Dabei brachte vor allem die Beteiligung der FDP an der neuen bayerischen Regierung anfangs neue Hoffnungen für zahlreiche Bürgerinitiativen. Die FDP wollte in den Koalitionsverhandlungen einen radikalen Ausbau der Donau für den Schiffsverkehr verhindern. Doch die Mehrheit in der CSU besteht weiterhin auf Staustufen und Beton. Eine Lösung des Streits soll ein EU-gefördertes Gutachten für 33 Millionen Euro bringen.
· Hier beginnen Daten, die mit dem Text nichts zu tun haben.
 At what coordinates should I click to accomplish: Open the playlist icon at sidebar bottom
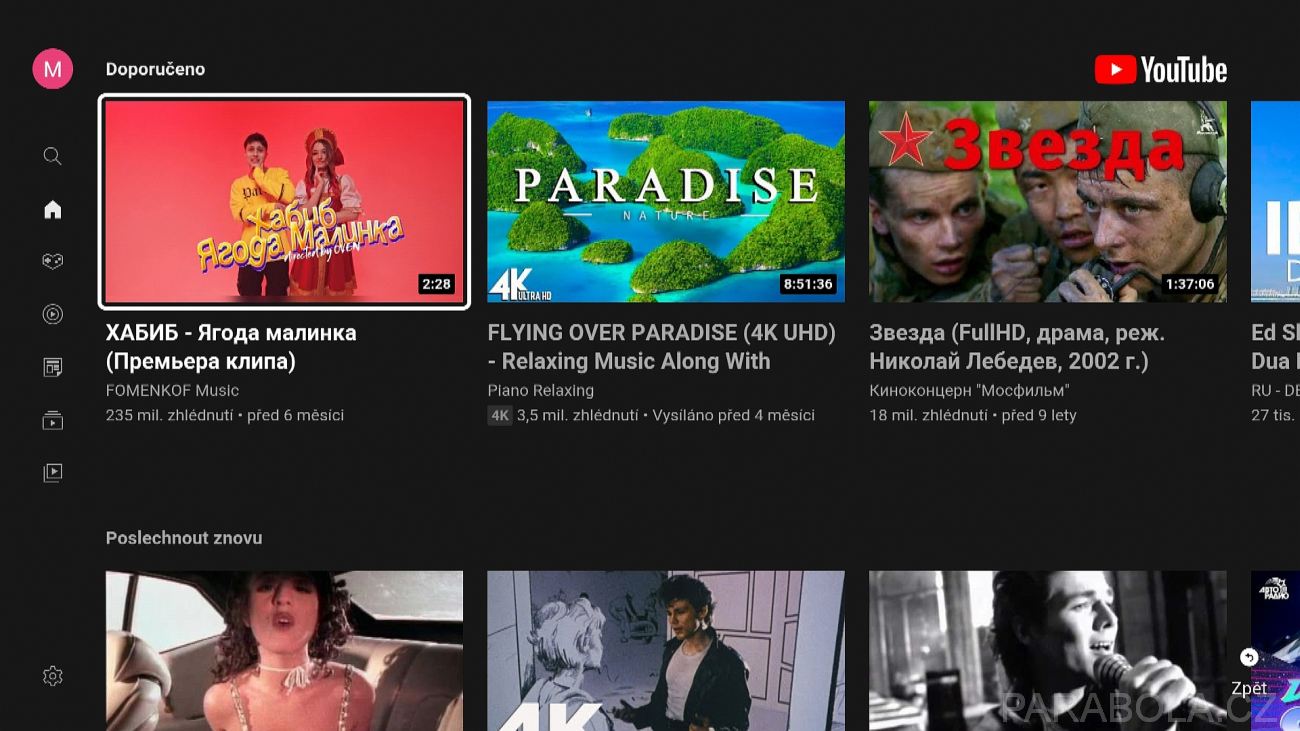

Die Ergebnisse liegen erst 2012 vor - am Ende der Legislaturperiode.
Den Ausbau des Flugplatzes in Oberpfaffenhofen zum Landeplatz für Business-Jets schien die FDP sogar verhindert zu haben. Im Dezember verkündete der neue Wirtschaftsminister Martin Zeil (FDP), man habe das umstrittene Projekt aus dem Landesentwicklungsplan gestrichen. Doch das Planungsverfahren läuft weiter. Ein alter Bescheid, der den Ausbau genehmigt, wurde bislang nicht zurückgenommen. "Wir sind etwas enttäuscht", sagt Rudolf Ulrich, der Vorsitzende der Bürgerinitiative "Fluglärm e. V.".
Nicht nur der Bürgerprotest perlt an der bayerischen Regierung und ihrem Streben nach wuchtiger Infrastruktur ab. Auch die Folgen der Wirtschaftskrise können nichts an den Plänen ändern. Am Münchner Flughafen ist die Zahl der Fluggäste zum Jahresanfang um über 10 Prozent zurückgegangen.
Das zuständige Finanzministerium teilt jedoch mit: "Der Bedarf für die 3. Bahn muss langfristig beurteilt werden und ist durch die aktuellen Rückgänge nicht in Frage gestellt." Die "Wachstumsdynamik" des Flughafens sei durch die Weltkrise nicht beeinträchtigt.